The newest addition to the Blackfalds Bulldogs head office staff is Amy Kinjo, who brings a unique and multifaceted skill set to the organization.
In her role as Personal and Executive Assistant, Kinjo will be actively involved in numerous areas within the organization, working closely with Bulldogs co-owner, Jodie Quinn, to provide support for various business, property and personal requirements.
Kinjo previously worked as a registered nurse in mental health and addictions for 18 years. Her experience includes working in acute and emergency care services, clinical liaison, and bed flow coordination; as well as spending multiple years as a nursing instructor and clinical supervisor at Mount Royal University in Calgary, Alta, where she was one of the youngest in her field in that position at the time. In addition to her nursing background, Kinjo also owned and operated a medical aesthetics business in downtown Calgary for over 5 years and, prior to that, she worked in management in the service industry while putting herself through university.

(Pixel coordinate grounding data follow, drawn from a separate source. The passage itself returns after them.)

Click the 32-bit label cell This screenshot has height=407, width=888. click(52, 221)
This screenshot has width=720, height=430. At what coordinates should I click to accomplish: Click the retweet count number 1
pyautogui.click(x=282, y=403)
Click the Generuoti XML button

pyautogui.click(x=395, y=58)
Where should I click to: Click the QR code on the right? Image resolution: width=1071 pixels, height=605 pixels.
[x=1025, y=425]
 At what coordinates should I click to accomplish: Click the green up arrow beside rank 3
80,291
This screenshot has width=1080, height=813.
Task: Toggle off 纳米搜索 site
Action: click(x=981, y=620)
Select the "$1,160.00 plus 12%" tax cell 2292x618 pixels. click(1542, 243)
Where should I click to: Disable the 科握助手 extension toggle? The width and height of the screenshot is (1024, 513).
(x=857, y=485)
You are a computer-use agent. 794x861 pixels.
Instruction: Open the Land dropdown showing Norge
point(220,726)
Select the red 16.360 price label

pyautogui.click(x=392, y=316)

Before she decided to pursue her nursing career, Kinjo admits she had another career path in mind initially.
“I actually wanted to do journalism at S.A.I.T.,” reveals Kinjo. “But at the time my dad had encouraged me to try nursing, just for stability, and to be honest I didn’t enjoy nursing all that much until probably about the third year, when I did a mental health rotation and I was just really attracted to that type of nursing.”
Being around the rink is nothing new for Kinjo either, who grew up playing ringette for many years, and she currently plays in a local women’s league in Chestermere, Alta. Kinjo explained that she was inspired to hit the ice again when she and her husband Tashi helped coach their children in youth hockey, and she continues to be actively involved in minor hockey today.
“Actually, what got me interested again was when both of my kids started playing hockey, and I did some coaching with them in Tiny Mites and I got the bug for being back out on the ice, so I joined a women’s (ringette) group out in Chestermere, and have been playing for them for a few years now.”
Transitioning her professional focus to the world of Bulldogs hockey brings a unique opportunity for Kinjo to employ (along with her administrative and executive expertise) her diverse medical background in a new way, especially in the area of mental health support and early recognition.
“I know what to look for,” explains Kinjo. “I have been programmed for 18 years to watch behaviours and watch interactions to see how people are with each other. So a strong suit for me is that I can identify things, maybe without necessarily knowing the kids, but I can pick up on things quite quickly because I have done it for so long.”
With an acute awareness of mental health procedures and philosophies, Kinjo is excited to share her insights in that vital area, assisting in further initiatives which will offer intangible benefits for the team and the players moving forward.